[Exercise description]
Reproduce verbatim the entries from the line containing "Click the red dotted code-split line" through the line containing "point(414,14)", inclusive of both.

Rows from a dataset
[start]
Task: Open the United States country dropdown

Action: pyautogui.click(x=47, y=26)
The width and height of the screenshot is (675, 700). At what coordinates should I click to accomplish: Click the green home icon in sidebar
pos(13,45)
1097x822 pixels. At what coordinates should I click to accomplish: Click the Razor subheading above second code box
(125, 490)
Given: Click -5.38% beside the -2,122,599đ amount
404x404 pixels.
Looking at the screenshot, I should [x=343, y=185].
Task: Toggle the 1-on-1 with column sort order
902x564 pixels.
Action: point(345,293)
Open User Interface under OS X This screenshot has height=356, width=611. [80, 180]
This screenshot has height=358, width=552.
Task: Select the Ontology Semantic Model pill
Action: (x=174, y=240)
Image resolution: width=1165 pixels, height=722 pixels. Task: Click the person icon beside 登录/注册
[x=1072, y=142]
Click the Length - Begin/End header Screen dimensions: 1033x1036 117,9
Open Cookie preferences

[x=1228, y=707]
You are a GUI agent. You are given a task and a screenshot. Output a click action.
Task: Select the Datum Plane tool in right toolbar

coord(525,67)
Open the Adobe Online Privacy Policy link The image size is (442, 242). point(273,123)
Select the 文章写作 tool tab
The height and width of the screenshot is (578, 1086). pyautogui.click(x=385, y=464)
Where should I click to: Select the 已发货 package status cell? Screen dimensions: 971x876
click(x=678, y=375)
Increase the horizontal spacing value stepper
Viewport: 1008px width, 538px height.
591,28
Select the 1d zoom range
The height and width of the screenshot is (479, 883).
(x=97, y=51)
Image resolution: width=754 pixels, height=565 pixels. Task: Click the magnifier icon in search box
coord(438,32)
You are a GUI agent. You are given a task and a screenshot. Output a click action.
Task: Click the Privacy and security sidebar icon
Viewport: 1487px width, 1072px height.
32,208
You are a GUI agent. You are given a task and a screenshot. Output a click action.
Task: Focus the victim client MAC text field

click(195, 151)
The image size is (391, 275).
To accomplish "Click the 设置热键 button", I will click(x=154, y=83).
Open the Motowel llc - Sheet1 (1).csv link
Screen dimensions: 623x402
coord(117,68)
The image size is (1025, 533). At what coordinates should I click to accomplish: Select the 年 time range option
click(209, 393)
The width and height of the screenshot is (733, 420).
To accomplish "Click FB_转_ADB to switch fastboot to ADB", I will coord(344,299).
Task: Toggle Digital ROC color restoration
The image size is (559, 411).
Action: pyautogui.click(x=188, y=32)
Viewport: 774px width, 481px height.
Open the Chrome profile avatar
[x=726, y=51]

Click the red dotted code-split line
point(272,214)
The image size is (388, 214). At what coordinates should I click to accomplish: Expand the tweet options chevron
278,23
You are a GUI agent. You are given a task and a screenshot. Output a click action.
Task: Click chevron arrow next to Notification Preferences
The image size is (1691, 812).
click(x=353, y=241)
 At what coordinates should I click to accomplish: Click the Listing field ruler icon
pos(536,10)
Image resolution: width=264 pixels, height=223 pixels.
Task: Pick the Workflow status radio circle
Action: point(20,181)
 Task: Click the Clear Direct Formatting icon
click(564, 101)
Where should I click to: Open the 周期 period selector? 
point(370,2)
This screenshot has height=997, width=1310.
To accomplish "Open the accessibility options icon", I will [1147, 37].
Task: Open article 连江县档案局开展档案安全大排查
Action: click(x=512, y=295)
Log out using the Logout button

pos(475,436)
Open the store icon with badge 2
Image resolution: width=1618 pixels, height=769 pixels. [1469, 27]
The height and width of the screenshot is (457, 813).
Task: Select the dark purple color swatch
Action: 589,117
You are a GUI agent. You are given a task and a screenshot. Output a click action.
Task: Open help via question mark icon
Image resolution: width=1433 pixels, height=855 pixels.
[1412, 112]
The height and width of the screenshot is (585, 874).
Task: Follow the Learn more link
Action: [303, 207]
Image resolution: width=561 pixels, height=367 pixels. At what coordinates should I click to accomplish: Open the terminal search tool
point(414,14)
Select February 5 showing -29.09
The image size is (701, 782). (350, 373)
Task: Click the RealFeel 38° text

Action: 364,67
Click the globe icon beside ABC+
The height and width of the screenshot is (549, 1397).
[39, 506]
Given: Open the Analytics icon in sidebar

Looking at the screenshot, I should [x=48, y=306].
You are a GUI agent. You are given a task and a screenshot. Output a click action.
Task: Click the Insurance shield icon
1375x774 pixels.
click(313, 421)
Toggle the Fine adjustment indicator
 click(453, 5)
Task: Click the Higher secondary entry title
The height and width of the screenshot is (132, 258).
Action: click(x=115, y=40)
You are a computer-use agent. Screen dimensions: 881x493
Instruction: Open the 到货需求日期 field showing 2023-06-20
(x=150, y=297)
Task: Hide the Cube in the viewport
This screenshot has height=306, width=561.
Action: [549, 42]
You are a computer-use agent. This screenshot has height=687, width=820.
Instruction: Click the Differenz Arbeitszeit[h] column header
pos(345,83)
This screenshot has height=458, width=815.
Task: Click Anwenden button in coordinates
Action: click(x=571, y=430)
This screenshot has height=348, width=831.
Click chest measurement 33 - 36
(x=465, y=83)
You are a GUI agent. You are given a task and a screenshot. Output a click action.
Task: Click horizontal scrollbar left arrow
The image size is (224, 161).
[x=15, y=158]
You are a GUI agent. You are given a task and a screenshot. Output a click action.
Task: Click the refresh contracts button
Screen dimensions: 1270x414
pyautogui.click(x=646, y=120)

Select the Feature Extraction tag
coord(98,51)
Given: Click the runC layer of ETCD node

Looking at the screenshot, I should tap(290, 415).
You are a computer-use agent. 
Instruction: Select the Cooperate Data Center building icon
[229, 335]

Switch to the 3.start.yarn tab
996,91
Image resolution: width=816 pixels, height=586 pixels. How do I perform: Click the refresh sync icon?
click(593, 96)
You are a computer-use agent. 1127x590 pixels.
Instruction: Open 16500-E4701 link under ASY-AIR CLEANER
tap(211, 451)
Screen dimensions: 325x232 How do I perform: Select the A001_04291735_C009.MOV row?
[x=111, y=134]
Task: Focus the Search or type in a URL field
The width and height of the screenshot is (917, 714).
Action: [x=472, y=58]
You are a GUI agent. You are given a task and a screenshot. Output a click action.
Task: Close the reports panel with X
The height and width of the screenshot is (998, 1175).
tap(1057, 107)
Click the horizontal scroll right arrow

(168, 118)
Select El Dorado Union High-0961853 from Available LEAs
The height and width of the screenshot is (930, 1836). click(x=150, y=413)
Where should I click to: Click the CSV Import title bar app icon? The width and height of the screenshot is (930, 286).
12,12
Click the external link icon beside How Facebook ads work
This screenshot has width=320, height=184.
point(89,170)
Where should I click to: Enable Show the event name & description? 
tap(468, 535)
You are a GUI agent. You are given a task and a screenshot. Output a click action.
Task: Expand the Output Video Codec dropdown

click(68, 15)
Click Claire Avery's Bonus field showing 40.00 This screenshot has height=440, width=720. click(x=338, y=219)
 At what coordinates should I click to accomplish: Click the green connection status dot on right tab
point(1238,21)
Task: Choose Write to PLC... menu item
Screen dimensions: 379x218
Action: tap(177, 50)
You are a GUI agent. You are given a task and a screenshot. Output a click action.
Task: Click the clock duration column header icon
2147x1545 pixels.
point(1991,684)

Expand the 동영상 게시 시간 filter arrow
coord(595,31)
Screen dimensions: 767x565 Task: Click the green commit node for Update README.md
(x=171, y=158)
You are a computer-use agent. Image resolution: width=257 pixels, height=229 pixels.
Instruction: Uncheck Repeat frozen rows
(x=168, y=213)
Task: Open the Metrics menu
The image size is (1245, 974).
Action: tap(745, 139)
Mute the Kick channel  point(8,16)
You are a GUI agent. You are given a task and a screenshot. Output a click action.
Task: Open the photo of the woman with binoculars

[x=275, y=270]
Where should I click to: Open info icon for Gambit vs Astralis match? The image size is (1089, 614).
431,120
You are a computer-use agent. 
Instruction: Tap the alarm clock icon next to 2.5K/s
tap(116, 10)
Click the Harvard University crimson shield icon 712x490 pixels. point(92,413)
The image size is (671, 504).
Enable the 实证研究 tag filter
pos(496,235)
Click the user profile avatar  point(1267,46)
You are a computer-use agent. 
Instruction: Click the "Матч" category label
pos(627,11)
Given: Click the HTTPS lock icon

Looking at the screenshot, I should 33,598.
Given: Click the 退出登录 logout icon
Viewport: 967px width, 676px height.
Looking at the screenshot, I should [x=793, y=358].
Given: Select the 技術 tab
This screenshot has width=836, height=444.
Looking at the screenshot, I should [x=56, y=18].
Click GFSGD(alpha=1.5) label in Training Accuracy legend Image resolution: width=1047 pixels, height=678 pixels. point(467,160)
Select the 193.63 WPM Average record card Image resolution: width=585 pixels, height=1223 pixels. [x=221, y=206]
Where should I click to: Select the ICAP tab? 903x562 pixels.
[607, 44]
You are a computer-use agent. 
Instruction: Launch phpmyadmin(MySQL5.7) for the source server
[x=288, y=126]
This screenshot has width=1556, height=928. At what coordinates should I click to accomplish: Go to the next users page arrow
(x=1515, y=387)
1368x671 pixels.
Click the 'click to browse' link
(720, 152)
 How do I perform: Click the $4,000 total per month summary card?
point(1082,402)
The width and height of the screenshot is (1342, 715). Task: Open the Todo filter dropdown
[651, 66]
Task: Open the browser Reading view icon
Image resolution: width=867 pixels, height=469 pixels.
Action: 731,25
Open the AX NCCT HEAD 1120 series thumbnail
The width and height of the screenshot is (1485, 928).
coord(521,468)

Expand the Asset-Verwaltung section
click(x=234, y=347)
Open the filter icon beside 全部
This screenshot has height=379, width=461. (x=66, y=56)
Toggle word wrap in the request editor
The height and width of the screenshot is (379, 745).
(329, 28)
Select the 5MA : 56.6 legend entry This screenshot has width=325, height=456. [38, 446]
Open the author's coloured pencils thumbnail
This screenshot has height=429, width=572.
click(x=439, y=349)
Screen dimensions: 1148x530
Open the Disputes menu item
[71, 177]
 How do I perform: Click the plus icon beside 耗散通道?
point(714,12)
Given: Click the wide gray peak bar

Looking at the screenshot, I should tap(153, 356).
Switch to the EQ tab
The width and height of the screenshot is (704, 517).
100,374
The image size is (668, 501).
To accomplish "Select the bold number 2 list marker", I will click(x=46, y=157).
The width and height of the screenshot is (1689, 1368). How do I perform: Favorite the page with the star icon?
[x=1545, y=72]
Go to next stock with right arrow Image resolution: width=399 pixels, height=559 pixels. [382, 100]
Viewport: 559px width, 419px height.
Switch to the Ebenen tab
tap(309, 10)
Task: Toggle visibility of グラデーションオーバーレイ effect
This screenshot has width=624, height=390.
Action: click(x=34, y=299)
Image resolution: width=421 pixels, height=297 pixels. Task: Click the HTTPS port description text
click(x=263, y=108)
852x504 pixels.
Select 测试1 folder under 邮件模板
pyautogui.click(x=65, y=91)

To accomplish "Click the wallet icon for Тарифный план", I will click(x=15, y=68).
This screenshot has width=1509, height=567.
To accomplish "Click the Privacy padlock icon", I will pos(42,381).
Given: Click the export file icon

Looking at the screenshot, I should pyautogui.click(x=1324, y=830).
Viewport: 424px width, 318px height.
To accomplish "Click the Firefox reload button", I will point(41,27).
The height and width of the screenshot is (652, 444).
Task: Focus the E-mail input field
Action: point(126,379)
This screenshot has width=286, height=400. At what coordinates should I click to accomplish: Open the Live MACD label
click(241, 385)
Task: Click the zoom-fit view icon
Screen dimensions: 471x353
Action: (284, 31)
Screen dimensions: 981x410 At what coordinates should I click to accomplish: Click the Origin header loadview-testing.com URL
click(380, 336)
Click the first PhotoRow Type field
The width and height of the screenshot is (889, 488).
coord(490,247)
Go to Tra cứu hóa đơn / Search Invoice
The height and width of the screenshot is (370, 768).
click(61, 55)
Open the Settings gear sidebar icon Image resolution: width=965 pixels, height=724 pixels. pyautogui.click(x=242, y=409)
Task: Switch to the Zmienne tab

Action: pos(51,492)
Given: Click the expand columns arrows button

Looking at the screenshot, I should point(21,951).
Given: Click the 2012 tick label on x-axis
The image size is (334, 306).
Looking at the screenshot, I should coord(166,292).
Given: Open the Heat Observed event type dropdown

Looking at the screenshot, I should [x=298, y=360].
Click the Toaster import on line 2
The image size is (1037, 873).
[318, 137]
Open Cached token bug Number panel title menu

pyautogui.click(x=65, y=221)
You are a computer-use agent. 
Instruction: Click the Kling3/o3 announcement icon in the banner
[end]
[Response]
Click the red dotted code-split line
point(272,214)
The image size is (388, 214). At what coordinates should I click to accomplish: Expand the tweet options chevron
278,23
You are a GUI agent. You are given a task and a screenshot. Output a click action.
Task: Click chevron arrow next to Notification Preferences
The image size is (1691, 812).
click(x=353, y=241)
 At what coordinates should I click to accomplish: Click the Listing field ruler icon
pos(536,10)
Image resolution: width=264 pixels, height=223 pixels.
Task: Pick the Workflow status radio circle
Action: point(20,181)
 Task: Click the Clear Direct Formatting icon
click(564, 101)
Where should I click to: Open the 周期 period selector? 
point(370,2)
This screenshot has height=997, width=1310.
To accomplish "Open the accessibility options icon", I will [1147, 37].
Task: Open article 连江县档案局开展档案安全大排查
Action: click(x=512, y=295)
Log out using the Logout button

pos(475,436)
Open the store icon with badge 2
Image resolution: width=1618 pixels, height=769 pixels. [1469, 27]
The height and width of the screenshot is (457, 813).
Task: Select the dark purple color swatch
Action: 589,117
You are a GUI agent. You are given a task and a screenshot. Output a click action.
Task: Open help via question mark icon
Image resolution: width=1433 pixels, height=855 pixels.
[1412, 112]
The height and width of the screenshot is (585, 874).
Task: Follow the Learn more link
Action: [303, 207]
Image resolution: width=561 pixels, height=367 pixels. At what coordinates should I click to accomplish: Open the terminal search tool
point(414,14)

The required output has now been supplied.